The first coin was stamped in 1993 with a Jacobite sword in honor of one of Mr. Dallas's Scottish ancestors who fought against the English army at the Battle of Culloden in 1746. A silver dirham was minted with the Dallas family crest.

"People laughed at us," says Mr. Dallas, who now lives in South Africa and dressed up in an Afghan cap and navy blazer in a video recently released to mark the arrival of the new dinar in Malaysia. "People thought we were going back to the past. Now, the whole atmosphere has changed."

"1,400 years ago, a chicken cost one dirham. Today, it still costs one dirham," Mr. Vadillo says.

Mainstream economists are skeptical about how quickly Malaysians will take up dinars.

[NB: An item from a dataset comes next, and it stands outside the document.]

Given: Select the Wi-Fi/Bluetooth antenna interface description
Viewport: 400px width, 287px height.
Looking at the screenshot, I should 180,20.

Tim Condon, chief Asia economist at ING in Singapore, says he regards gold enthusiasts as "monetary cranks."

He points out that central banks around the world have by and large managed to contain the worst ravages of inflation.

Paper money can also help economies avoid tough periods of deflation, which some economists associate with rigidly backing currencies with gold.

Either way, getting people to use dinars and dirhams regularly isn't easy, and already there are some teething problems in Kota Bharu.

Some people see dinars as a way to save rather than a means of exchange. Others aren't sure what to do with them or worry about how to store them safely.

Snack vendor Ros Abdul Rashid confesses she wouldn't know what to do if somebody tried to buy a bag of peanuts with gold or silver. "I'm not sure how it's supposed to work yet," she says.

One white-robed dinar dealer, 68-year-old Awaludin Mohal, has to offer paper bank notes as change when customers buy his gold and silver coins.